- **THE RECORDS**:

= Beginning of Section =

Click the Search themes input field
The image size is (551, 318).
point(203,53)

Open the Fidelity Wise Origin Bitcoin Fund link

= End of Section =
= Beginning of Section =

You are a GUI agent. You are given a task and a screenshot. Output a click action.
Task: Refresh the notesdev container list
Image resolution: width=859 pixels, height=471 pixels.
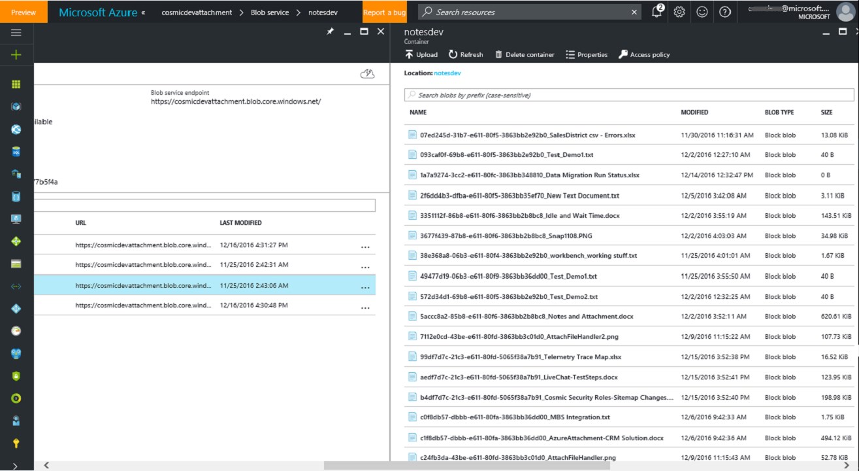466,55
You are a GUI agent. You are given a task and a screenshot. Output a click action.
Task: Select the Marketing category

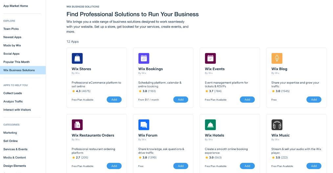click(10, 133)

= End of Section =

- **PROBLEM TO WORK ON**:
Within the material above, extract exactly the lines that start at the line containing "Click the Search themes input field" and stop after the line containing "Open the Fidelity", and only those.

- **RESULT OF THIS EXERCISE**:
Click the Search themes input field
The image size is (551, 318).
point(203,53)

Open the Fidelity Wise Origin Bitcoin Fund link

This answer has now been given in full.